Cristina Mesa (principal associate at Starups & Open Innovation area)

One of the most common mistakes made when investing in a technology startup is to ignore potential intellectual property contingencies. This mistake can prove to be particularly serious when the value of the startup lies precisely in its intangible assets. Think of things like Google’s search algorithm, Amazon’s patented 1-Click ordering – the list is endless.

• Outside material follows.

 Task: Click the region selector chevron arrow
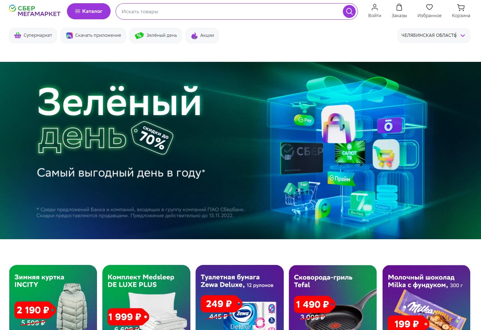[463, 35]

We start this post with the first question you need to ask yourself when investing in a technology startup or trying to convince others to invest in yours: Can you obtain exclusive rights in the technology or business model you are interested in? You need to do everything you can to make that happen. Obtaining exclusive rights in a startup’s competitive edge is precisely what makes it valuable. Otherwise, if it is easy for competitors to reproduce the idea in question, you need to think twice about whether it’s worth investing in. Exclusive rights can be obtained in various ways. Here are some of them:

Patents vs know how: the eternal dilemma

The first way to obtain exclusive rights is to apply for a patent to protect the product or process, which must meet certain requirements: it must be new, involve an inventive step (i.e., one that is not obvious) and be used for a specific industrial purpose. In short, it must be something new that solves a particular problem for the first time or in a totally new way. A good example is Amazon 1-Click.  

With patents, you need to be particularly careful with how the “novelty” of the technology in question is managed. Disclosing details of the technology before the filing date can have a negative impact on the novelty requirement and prevent protection of the patent. If you manage to patent an invention, you will hold exclusive rights in that invention for 20 years – an eternity in terms of technological startups. However, you will need to have an international protection strategy in place and enough funds to implement it, because, for now, rights in a patent are still limited to the countries in which the patent has been filed and granted. 

Another option is to protect the technology as a trade secret. With this method, make sure you don’t disclose the know-how to anybody that hasn’t signed a non-disclosure agreement (NDA). The golden rule is simple: the fewer people with your know-how, the better. Many startups choose this method since it saves them the substantial cost of securing protection through a patent. But remember, there’s no such thing as a free lunch. Sufficient measures should be implemented to ensure that your startup’s valuable information is kept secret; if it is made public, even by mistake, you could lose your most valuable asset (so, roll out those confidentiality policies, NDAs and IT security measures). Another big advantage of this method of protection is that it doesn’t have a time limit. The information in question will always be protected as a trade secret, provided that it is kept confidential. Google’s search algorithm is a good example of how valuable trade secrets can be.

If you are not sure whether to secure protection under a patent registration or as a trade secret, the question you need to ask yourself is whether the invention can be easily discovered. If it can, then a patent is your best—and, really, your only—option, since trade secrets do not provide protection against independent developments through things such as reverse engineering.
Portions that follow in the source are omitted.